Test amaçlı bu aracın hızı saatte 16 km imiş. Seri üretimi yapılan ilk otomobil
ise yine Benz’in Velo modeli olmuş. 1899 yılında yapılan ve saatte 21 km hıza
ulaşan araç daha sonraki senelerde Henry Ford’un T modeline de temel olmuş.
|
ilk otomobilin replikası |
VW Beetle, nam-I diğer Vosvos! En çok sevilen ve en sempatik
modellerden biridir herhalde. Üretilen bir milyonuncu Vosvos swarowski taşlarla
süslenmiş bir şekilde ışıkların altında parlıyordu. Bir arabayı tatlı diye
tabir etmek ne kadar doğrudur bilmem ama çok da tatlı görünüyordu.
|
bir milyonuncu efsane Vosvos... |
Tatlılık kategorisini aşıp “çekici-vamp-vahşi”
kategorisine yerleştirilebilecek bir araba görmek için de “Premium Clubhouse”a
gitmek yeterli oldu. Le Mans yarış pistinden esinlenerek yapılmış binanın
içinde bir Bugatti Veyron size bekliyor. Daha önce hiç öyle bir araba
görmemiştim. Her yeri ayna kaplı. Belki araba deyip geçmek de yersizdir bilemiyorum.

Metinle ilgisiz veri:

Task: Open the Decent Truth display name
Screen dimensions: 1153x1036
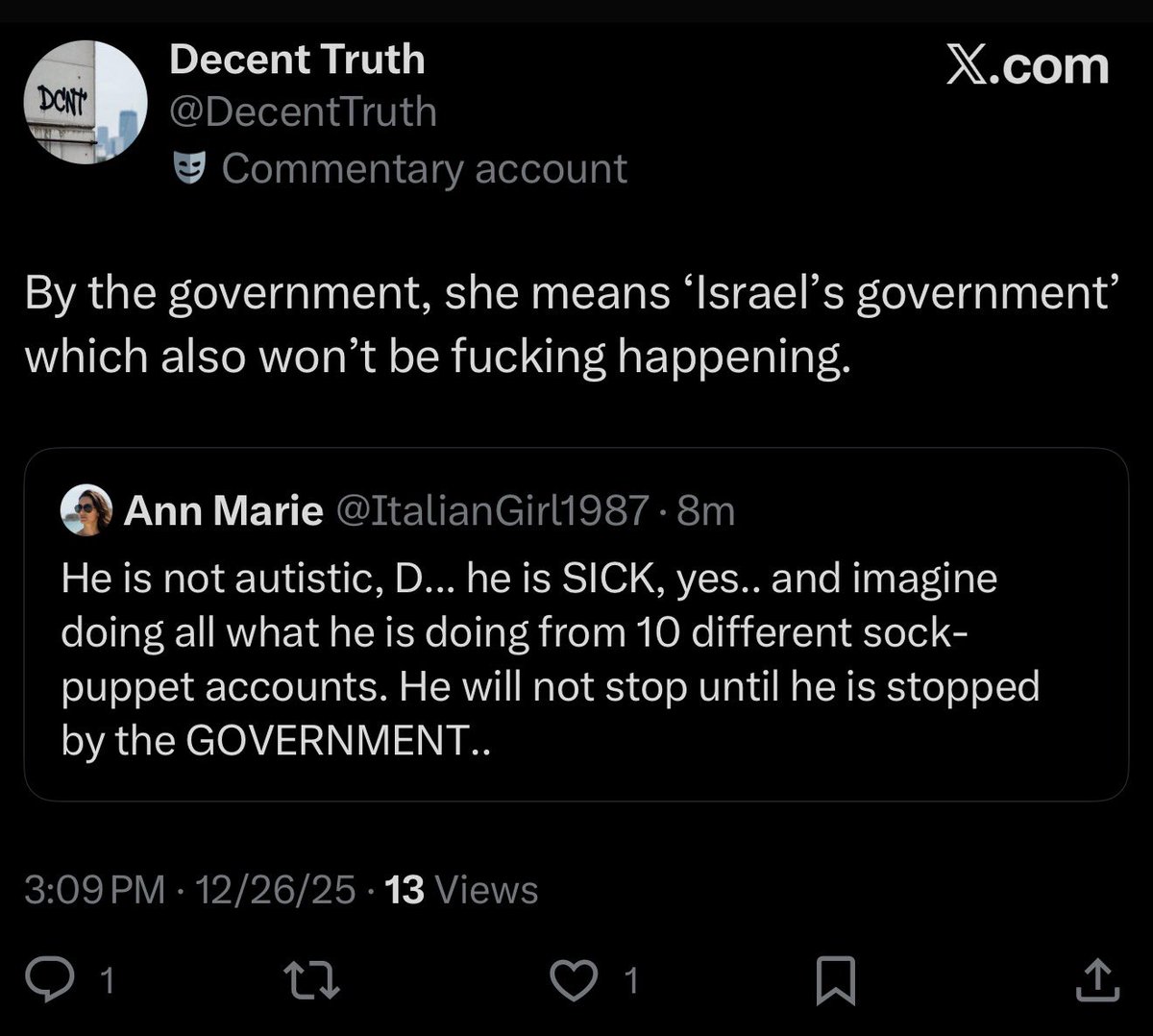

Bu kısımları Tal anlatsa daha mı iyi olur acaba? Fiyatı yanlış hatırlamıyorsam
1,5 milyon Euro!
|
hava binbeşyüz! |
Tal bildiriyor: Bugatti Pavillion’da sergilenmekte olan
Bugatti Veyron resimde de gördüğünüz gibi ayna kaplı, yani İngilizce’de bu
kaplama “mirror-finnish” olarak geçiyor. Normalde daha üst modelleri de var
Veyron’un, mesela Veyron SS (SuperSport) gibi. Ancak oradaki düz bir Veyron
(16.4) idi. Yani 7 ileri DSG vites, 100 litre benzin depo hacmi, 1001 BHP güç
üretebilen 16 silindirli 8 Litre motor ve 400KMH üzeri hız! Bu aracın 0-100’ü
2.5 saniye, 0-400’ü de 55 saniyedir.
Tur dahilinde “Araba Kulesi” ziyareti de var, ama
asansörle yukarı çıkış yok. Sadece aşağıdan arabalara bakılabiliyor.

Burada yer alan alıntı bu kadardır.